The project was initially developed by a Swedish startup Liquid Wind which is in strategic partnership with companies including Alfa Laval, Carbon Clean, Siemens Energy, Topsoe and Uniper as it works to develop electrofuel. Ørsted initially acquired a 45 percent stake in the project and coordinated with the decision to proceed to construction purchased the remaining 55 percent from Liquid Wind.

Klimatklivet, a part of the Swedish Environmental Protection Agency, supported FlagshipONE with $14 million during the planning phase. Liquid Wind’s strategy is to compelte plans such as FlagshipONE and attract partners to take over the projects and see them to completion.

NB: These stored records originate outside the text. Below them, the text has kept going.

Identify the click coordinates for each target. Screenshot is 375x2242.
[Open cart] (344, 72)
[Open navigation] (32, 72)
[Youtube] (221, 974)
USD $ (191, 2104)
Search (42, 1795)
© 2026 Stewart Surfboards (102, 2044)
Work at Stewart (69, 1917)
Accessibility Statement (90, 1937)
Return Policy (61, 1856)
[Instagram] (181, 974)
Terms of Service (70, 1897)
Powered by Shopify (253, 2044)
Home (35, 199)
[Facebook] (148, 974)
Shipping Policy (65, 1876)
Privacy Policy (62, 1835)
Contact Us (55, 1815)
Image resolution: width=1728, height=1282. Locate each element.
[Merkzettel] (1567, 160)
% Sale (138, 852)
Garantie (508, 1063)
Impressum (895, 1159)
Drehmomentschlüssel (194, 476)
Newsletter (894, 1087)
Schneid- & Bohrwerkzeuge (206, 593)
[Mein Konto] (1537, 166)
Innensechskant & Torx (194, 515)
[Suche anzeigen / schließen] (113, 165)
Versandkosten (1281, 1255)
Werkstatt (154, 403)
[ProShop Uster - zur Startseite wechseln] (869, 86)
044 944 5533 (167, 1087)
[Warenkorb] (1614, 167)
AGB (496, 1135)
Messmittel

FlagshipONE is the first e-methanol project in Ørsted’s ambitious green fuel pipeline. The company is also developing the Green Fuels for Denmark project in Copenhagen and the 300,000 tonnes per year Project Star in the U.S. Gulf Coast area. The concept for the U.S. facility calls for Ørsted to develop a 675 MW Power-to-X facility. The facility will be powered by approx. 1.2GW of renewable energy from new onshore wind and solar PV farms. The biogenic carbon needed to produce e-methanol will be extracted through carbon capture at one or more large point sources. They also have an offtake agreement with Maersk to become part of the network the Danish shipping company is building to fuel its pioneering fleet of methanol-fueled containerships.